The Barossa Valley is located around one hour north of Adelaide in South Australia. It is best known for the world class wines that are produced in the area. Almost everyone who visits the Barossa Valley does so to taste some of those amazing wines. But what do you do if you have had enough wine for the day? You could go take a nap, or you could instead check out some of these other things to do in the Barossa Valley, that aren’t wine tasting!

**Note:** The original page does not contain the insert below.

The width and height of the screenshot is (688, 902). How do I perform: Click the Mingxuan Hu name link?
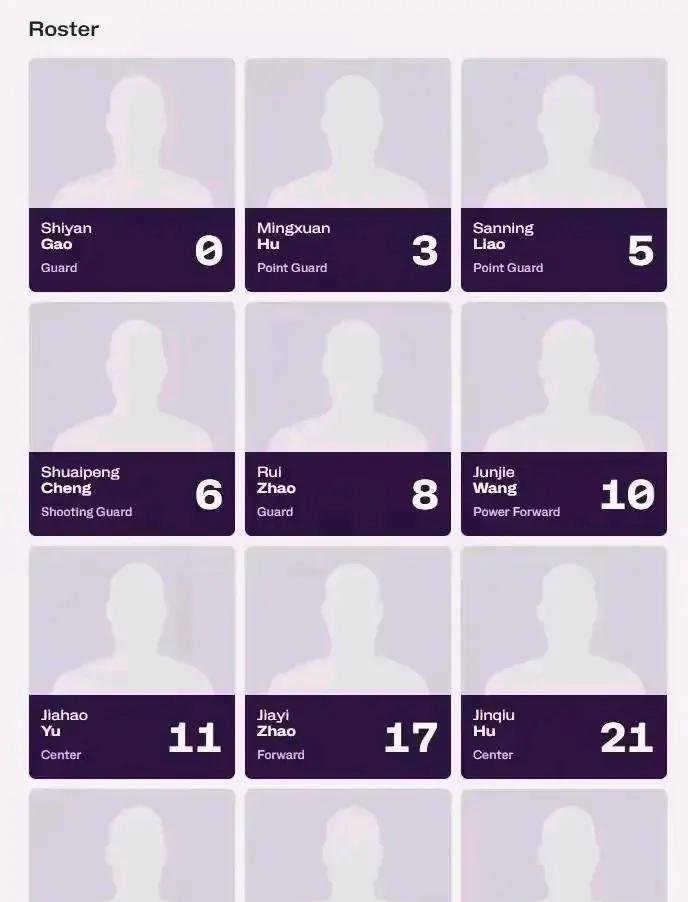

- 1 About the Barossa Valley
- 2 Walk the Whispering Wall
- 3 Start the Day with Hot Air Ballooning at Sunrise
- 4 Check out the View from Menglers Hill Lookout
- 5 Have an Icecream at Maggie Beer’s Farm Shop
- 6 Pick up some Fresh Produce at a Farmers Market
- 7 Steinys Traditional Mettwurst Tasting Room
- 8 Do some Tasting at the Barossa Valley Cheese Co
- 9 Do some Craft Beer Tasting
- 10 Get the Perfect Instagram Photo at Lyndoch Lavender Farm
- 11 Be Amazed at the Herbig Family Tree
- 12 See the Barossa with a Segway Tour
- 13 Explore the Picturesque Towns
- 14 Visit One of the Many Galleries or Museums
- 15 Taste Vasse Virgin Olive Oil
- 16 Cruise down Seppeltsfield Road
- 17 Try the Traditional German Sport of Kegel
About the Barossa Valley
The Barossa Valley was first given it’s European name in 1837, just a few months after the first settlers came to Adelaide. It was given it’s name by Colonel William Light, who was the person who planned out the city of Adelaide’s grid-like layout surrounded by parklands. The name “Barossa” is attributed to a spelling mistake. It should have been Barrosa in memory pf the “Battle of Barrosa” in France which Colonel Light took part in.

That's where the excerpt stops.